Also there is a great deal of trust needed, as if you have a known donor they also have a sexual life. My donor is in a committed relationship for over 15 years and neither haver ever slept with another man.

My friend opted for LWC DS instead although her flatmate had offered her (she is a lesbian and he was straight) as his girlfriend happened to say to him 'it'll be lovely for us when your baby comes' and her alarm bells rang so you also have to consider your known donors life and what they want, you could end up with someone wanting to co=parent and Mon, Wed Fri the child with them, also some men may be reluctant to just donate as they are legally responsibly in the eyes of the law for the child and as recent cases been persued for child support.  You have to consider if you met someone in the future, and also their situation- I have a very close relationship with my donor and his partner- who stays with me 2 nights a week and says 'we're like an old  married couple except without the bad sex' and I do trust him with my life.
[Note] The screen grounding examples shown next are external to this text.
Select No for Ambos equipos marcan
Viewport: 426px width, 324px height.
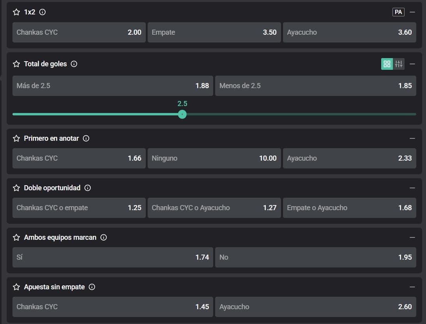pos(315,257)
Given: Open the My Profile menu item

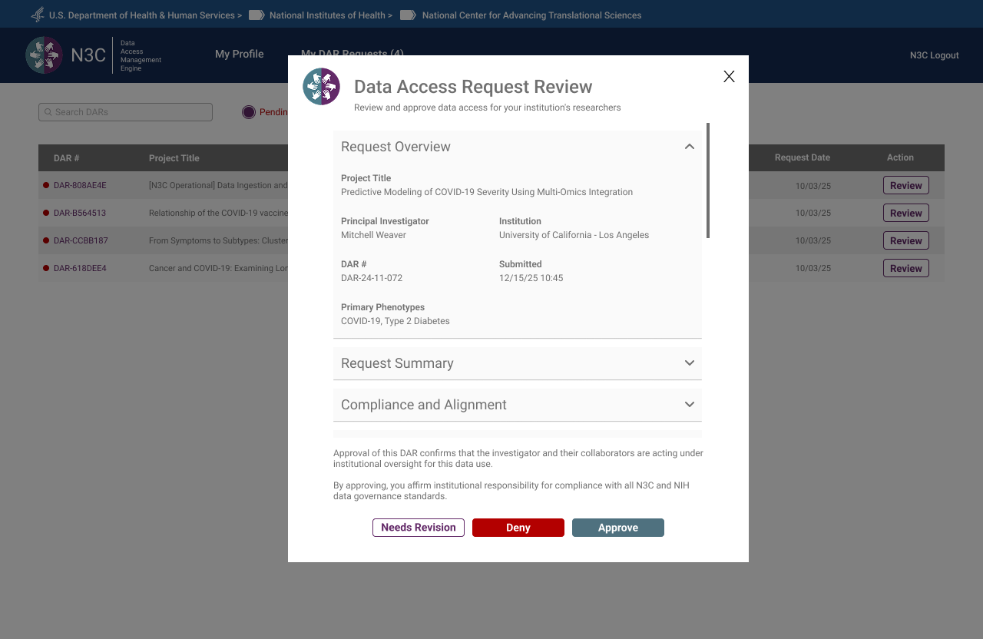Looking at the screenshot, I should pos(239,54).

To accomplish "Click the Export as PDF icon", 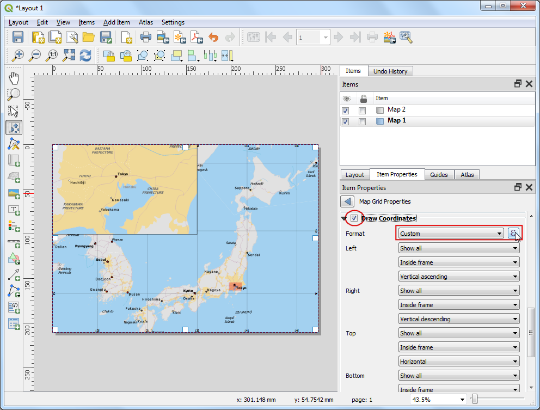I will click(196, 37).
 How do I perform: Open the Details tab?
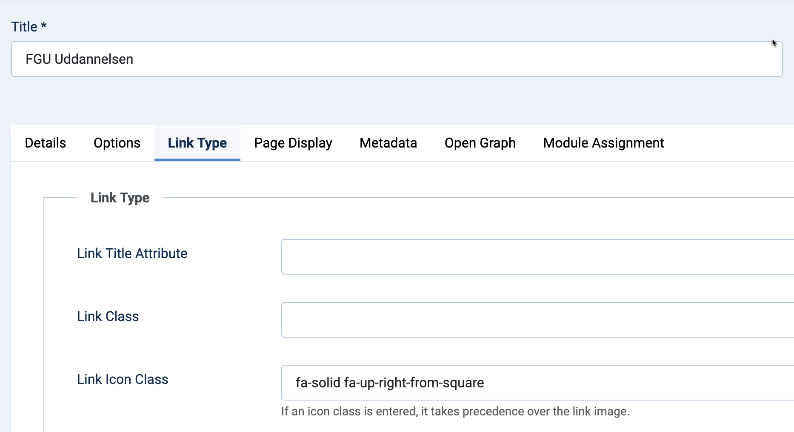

We haven't done a legal contract despite all the advice as the boys didn't want to, and I am not too fussed. But if I didn't know them as well I would consult a lawyer- Natalie on FF is more than happy to sort this side of things our. I know a man who wanted a child and had an arrangement with a woman to co-parent and it all went very pear shaped as he is at her mercy for everything adn access, but has had to provide a home for her and the child and financially support them.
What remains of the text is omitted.